Bundespräsident Alexander Van der Bellen gab Rackete damals Rückendeckung: „Wenn ich in Österreich an einem Binnensee ein Boot in Not sehe und nicht zu Hilfe eile, dann werde ich bestraft wegen unterlassener Hilfeleistung – aber ich werde nicht dafür bestraft, wenn ich diese Hilfe leiste.“ ÖVP-Chef Sebastian Kurz sah es anders. In einem Interview sagte er über Schiffsbetreiber wie „Sea Watch“: „Sie wecken damit nur falsche Hoffnungen und locken damit womöglich unabsichtlich noch mehr Menschen in Gefahr.“ Solange die Rettung im Mittelmeer mit einem Ticket nach Europa verbunden sei, würden sich immer mehr auf den Weg machen – und auch immer mehr ertrinken.

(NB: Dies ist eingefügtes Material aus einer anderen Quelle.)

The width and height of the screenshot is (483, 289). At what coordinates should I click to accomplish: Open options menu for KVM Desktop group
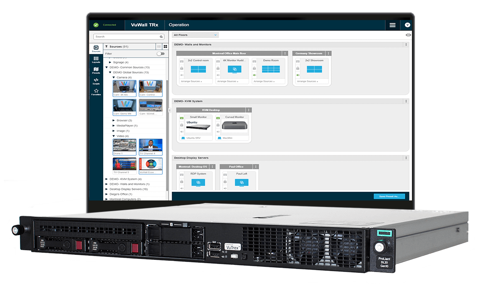pyautogui.click(x=249, y=110)

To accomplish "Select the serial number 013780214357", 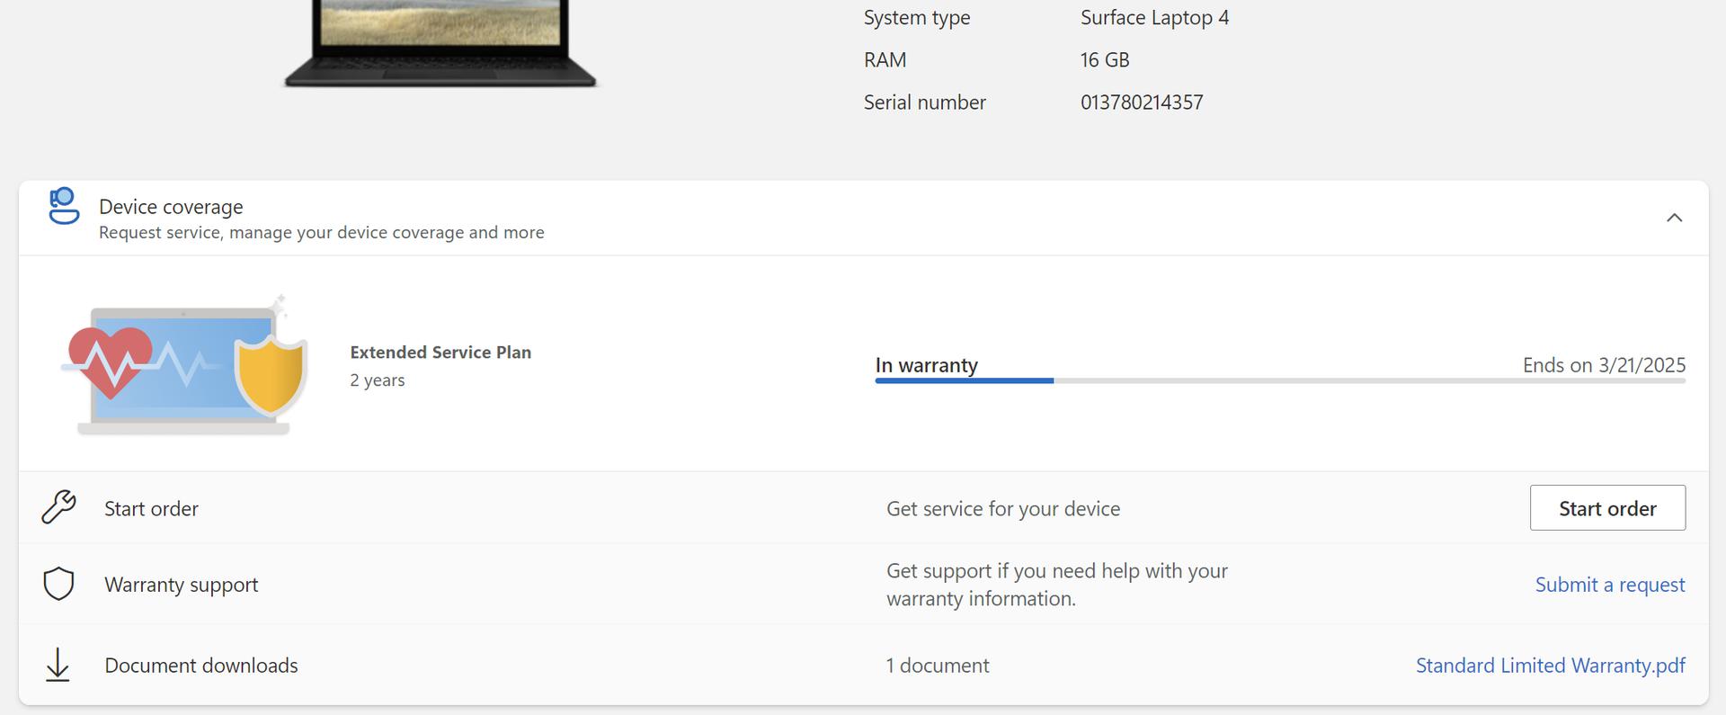I will click(1141, 103).
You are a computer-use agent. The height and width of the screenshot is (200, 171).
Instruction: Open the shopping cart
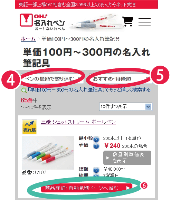click(x=127, y=21)
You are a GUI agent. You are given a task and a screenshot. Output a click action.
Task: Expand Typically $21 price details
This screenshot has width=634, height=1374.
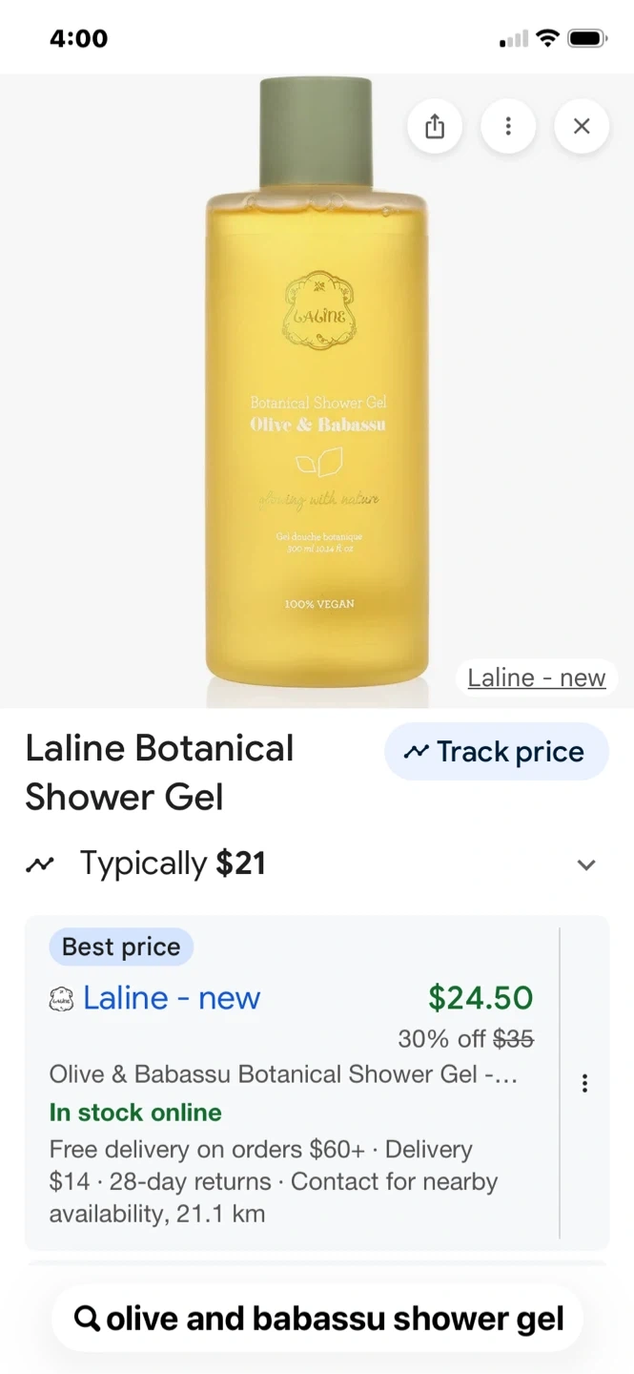coord(317,864)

Fakt ist: Es gibt ein Seerechtsübereinkommen aus dem Jahr 1982. In dem steht, dass Kapitäne auf See verpflichtet sind, Schiffbrüchige zu retten. Es ist auch festgehalten, dass alle Staaten verpflichtet sind, einen Seenot-Rettungsdienst einzurichten. Seerechtsexperten raten Rettungsschiff-Kapitänen und -Kapitäninnen daher, sich der berühmten Luther-Worte zu bedienen, wenn es Probleme mit Institutionen gibt: „Hier stehe ich. Ich kann nicht anders.“

Doch die Kapitänin des deutschen Rettungsschiffs „Sea-Watch 3“ hat vor Lampedusa mehrere Fehler begangen. Sie hat ein gefährliches Anlegemanöver riskiert, bei dem italienische Beamte fast zerquetscht wurden, und gab dem damaligen Innenminister Matteo Salvini damit eine Steilvorlage. Und sie hat es auf Provokation und den Machtkampf NGO gegen Rechtsnationalisten, auf David gegen Goliath angelegt. Doch mit Schwarz-Weiß-Denken geht man bei den komplexen Themen Migration, Schlepper, Seenotretter fehl.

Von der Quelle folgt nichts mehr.